The correction coefficients of the rest of the factory-entering belt weighers 40 and the warehouse-on belt weighers 41 can be obtained by the same steps, and are not described in detail herein.

(2) The coal yard 1 is divided into 4 areas: f11, F12, F13 and F14, the coal yard 2 is divided into four areas F21, F22, F23 and F24, and 8 coal types are daily used by the power plant: c1, C2, C3, C4, C5, C6, C7, and C8 correspond to 8 areas of the 2 coal yards, respectively, the volumes of the 8 coal piles measured by a laser scanner installed in the coal yard are V1, V2, V3, V4, V5, V6, V7, and V8, the weights of the coal piles are WC1, WC2, WC3, WC4, WC5, WC6, WC7, and WC8, respectively, and the corresponding average densities are DC1, DC2, DC3, DC4, DC5, DC6, DC7, and DC8, respectively. Taking the coal type C1 as an example, the process of calculating the average density is as follows: firstly, cleaning a coal yard area F11, then, starting to enter a yard for stacking, wherein the area F11 can stack 4 ten thousand tons of coal, the coal pile is conical, the coal pile volume is measured by a laser instrument every 4000 tons of coal entering the yard until the coal pile volume is 4 ten thousand tons, and the coal pile volume is measured 10 times in total, namely: v11, V12, V13, V14, V15, V16, V17, V18, V19, V110, 10 average densities were calculated by weight and volume, namely: DC11, DC12, DC12, DC13, DC14, DC15, DC16, DC17, DC18, DC19, DC 110:

；；；

；；；

；；；。

according to the difference method, the coal bulk average density DC1y is obtained after a new volume V1x is obtained by a laser scanner. The average density of other coals can be obtained by the same method as described above, and the details thereof are not repeated herein.

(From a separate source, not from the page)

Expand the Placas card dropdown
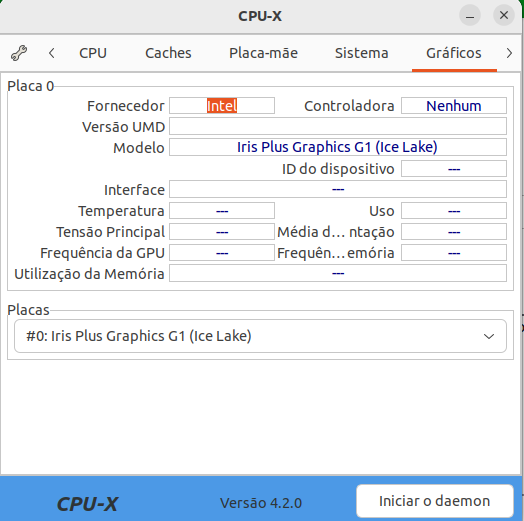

(3) After the 2 steps are completed, the fuel balance real-time monitoring can be realized according to the accumulated flow sigma W2 of the incoming belt scale, the accumulated flow sigma W6 of the coal on the upper bunker and the coal storage quantity sigma WC of the coal yard, and the imbalance rate of the fire coal is required to be not more than 1 percent, namely

。

The above embodiments are merely illustrative of the technical ideas and features of the present invention, and the purpose thereof is to enable those skilled in the art to understand the contents of the present invention and implement the present invention, and not to limit the protection scope of the present invention. All equivalent changes and modifications made according to the spirit of the present invention should be covered within the protection scope of the present invention.